EuropeIranMiddle EastWorld News

Russia to reimburse Iran over S-300

Russia is planning to reimburse Iran for cancellation of a contract to deliver sophisticated S-300 missile defense system to Iran, a Russian official says.

“We are now preparing all the necessary documents,” Russian Technologies chief, Sergei Chemezov, told reporters on Thursday. “Talks are underway on how to compensate for Iran’s outlay.”

The official, whose company includes arms exporting monopoly Rosoboronexport, said that Russia was unlikely to reimburse Iran by the end of the current year and refused to put a figure on the amount Moscow intends to return to Tehran.

After continuous delays and mixed signals regarding the delivery of the sophisticated S-300 missile defense system to Iran, Russian President Dmitry Medvedev issued a decree in September prohibiting the delivery of the defensive system to Tehran.

Despite Iran’s strong objection to the Russian move, Moscow argues that the ban is justified under the UN Security Council (UNSC) Resolution 1929 against the Islamic Republic.
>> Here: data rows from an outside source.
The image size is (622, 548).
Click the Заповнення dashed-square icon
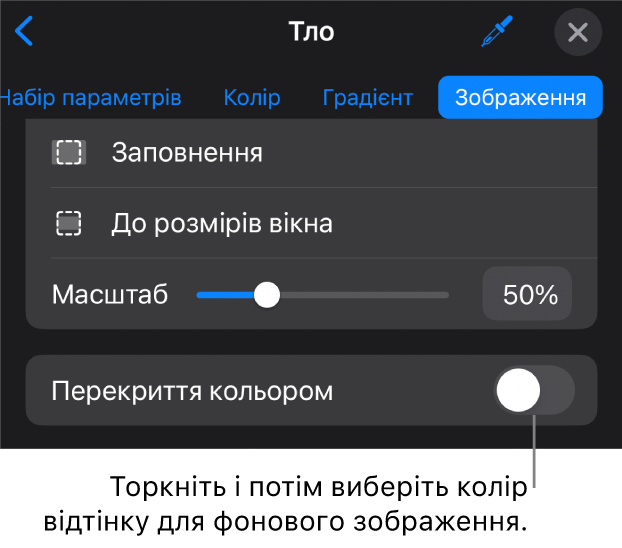click(69, 152)
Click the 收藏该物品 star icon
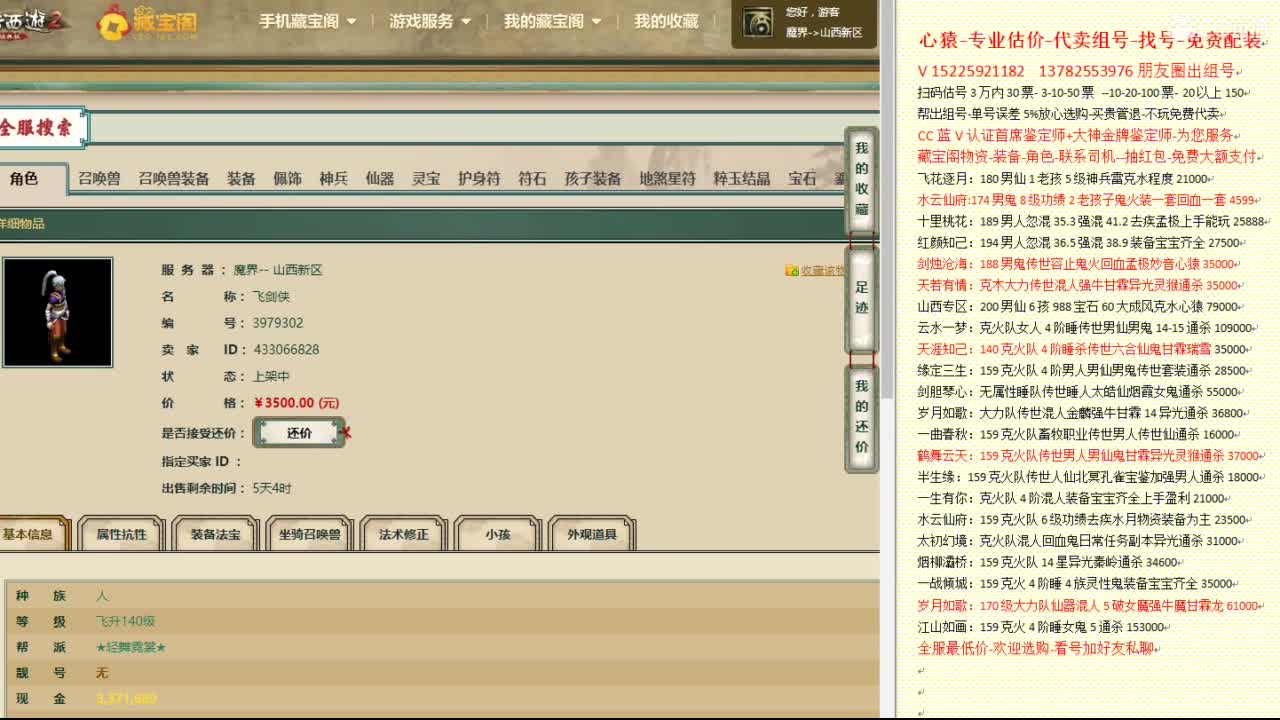This screenshot has width=1280, height=720. click(792, 270)
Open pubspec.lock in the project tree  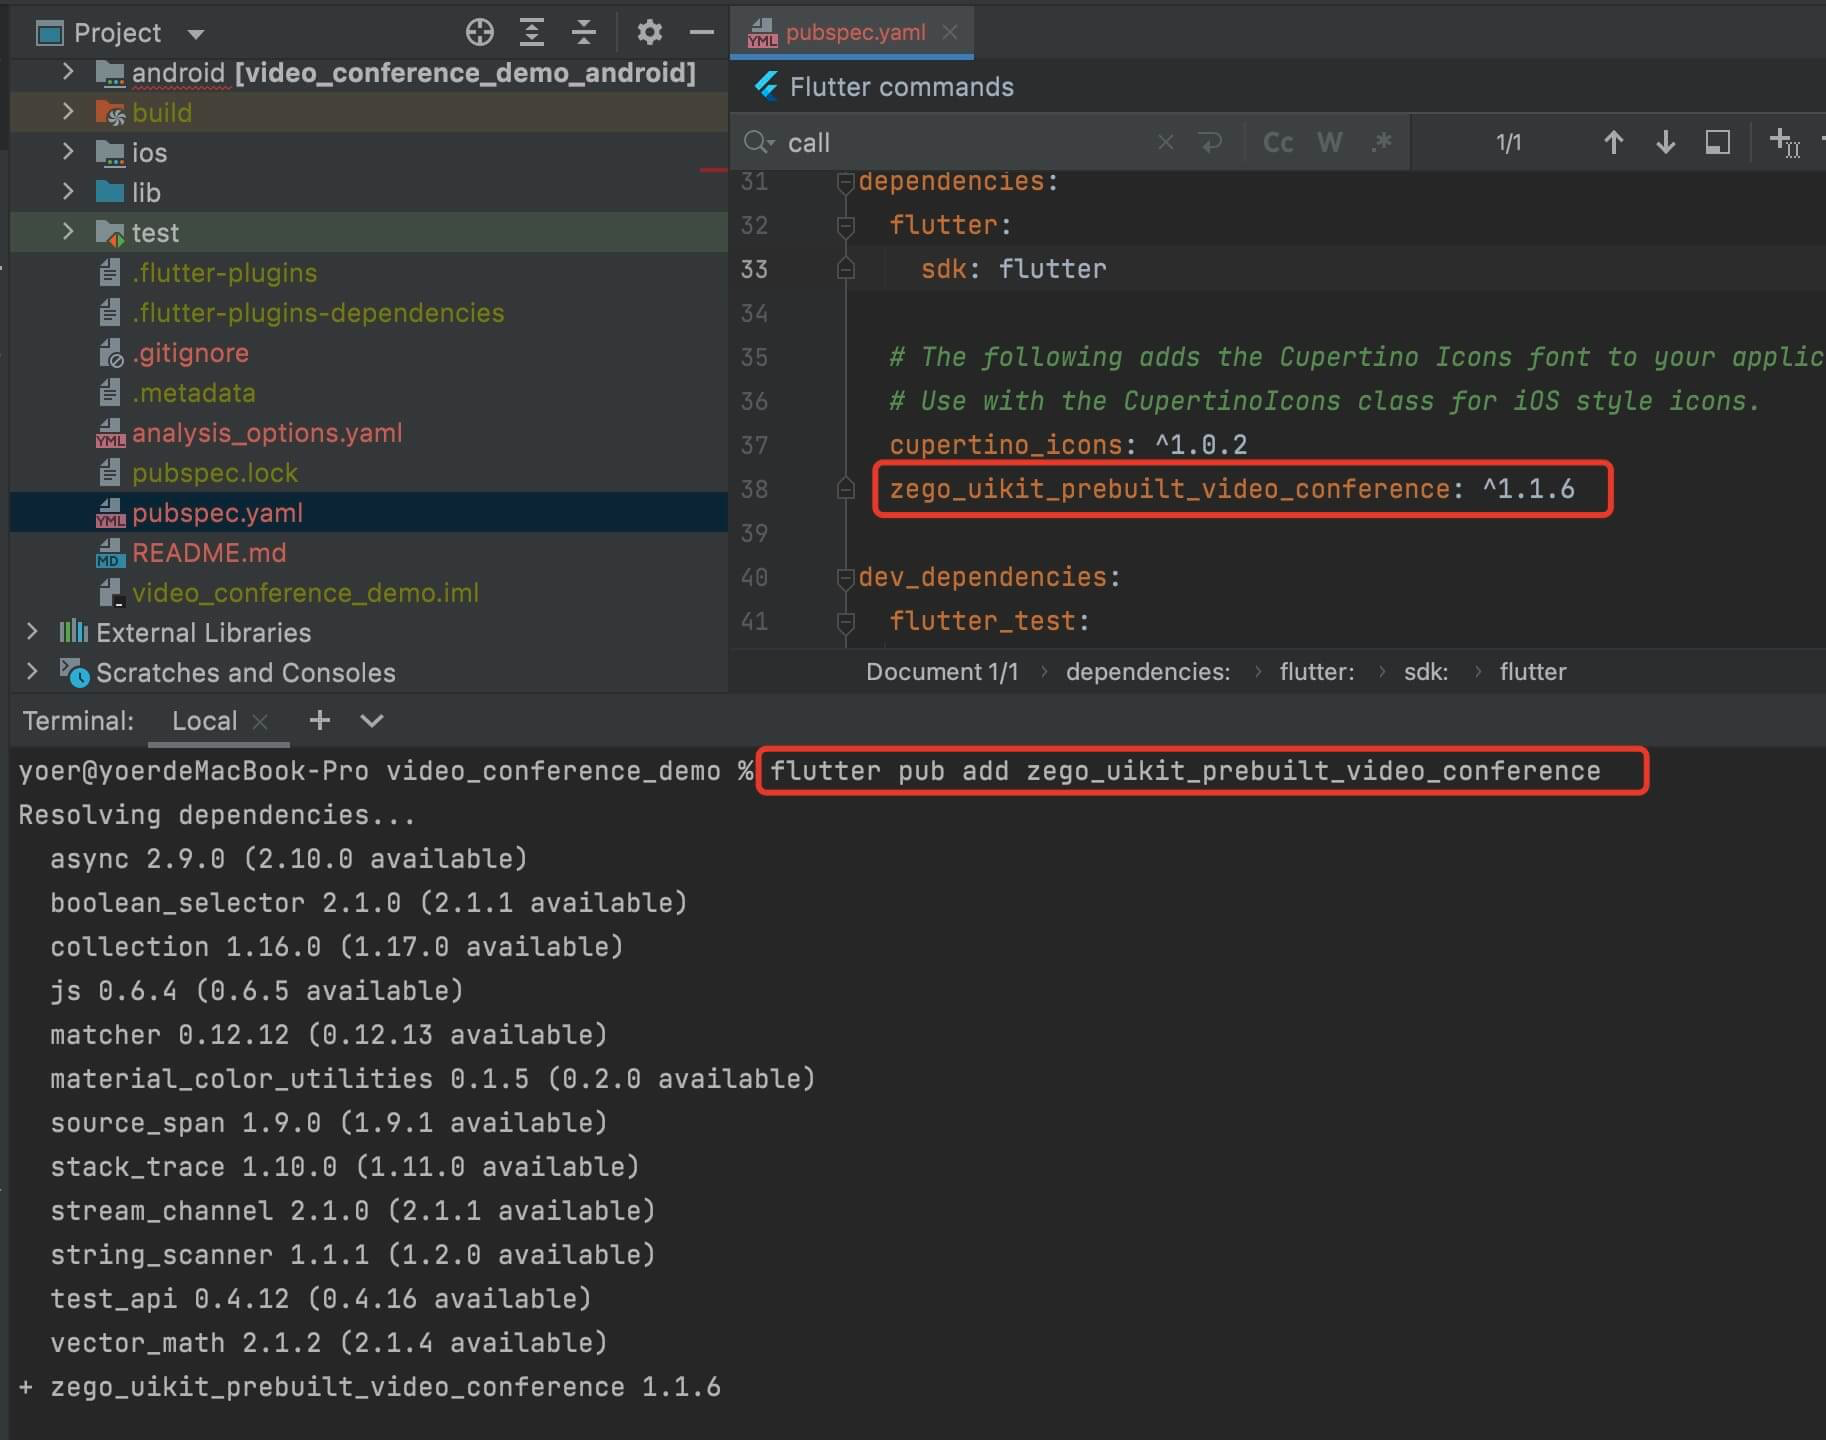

Iran, however, rejects Russia’s justification, arguing that the contract concerns a purely defensive system and that the system was supposed to be delivered long before the UNSC resolution.

On June 9, the UNSC passed a new US-engineered anti-Iran sanctions resolution over unsubstantiated claims that Tehran’s nuclear program may include a hidden military application.

Tehran has repeatedly rejected the claims, saying that its nuclear program is aimed at producing energy for peaceful purposes.

Iran also says Russia’s refusal to deliver the system to the country is in violation of a contract between the two countries, warning that it may sue Russia over the cancellation.

Konstantin Kosachev, head of the foreign affairs committee of the Russian State Duma, said earlier that Russia’s decision to cancel the contract could cost Moscow $1 billion in revenues.

He said that Moscow could end up paying a huge sum in compensation if Iran sues Russia and wins the case in court.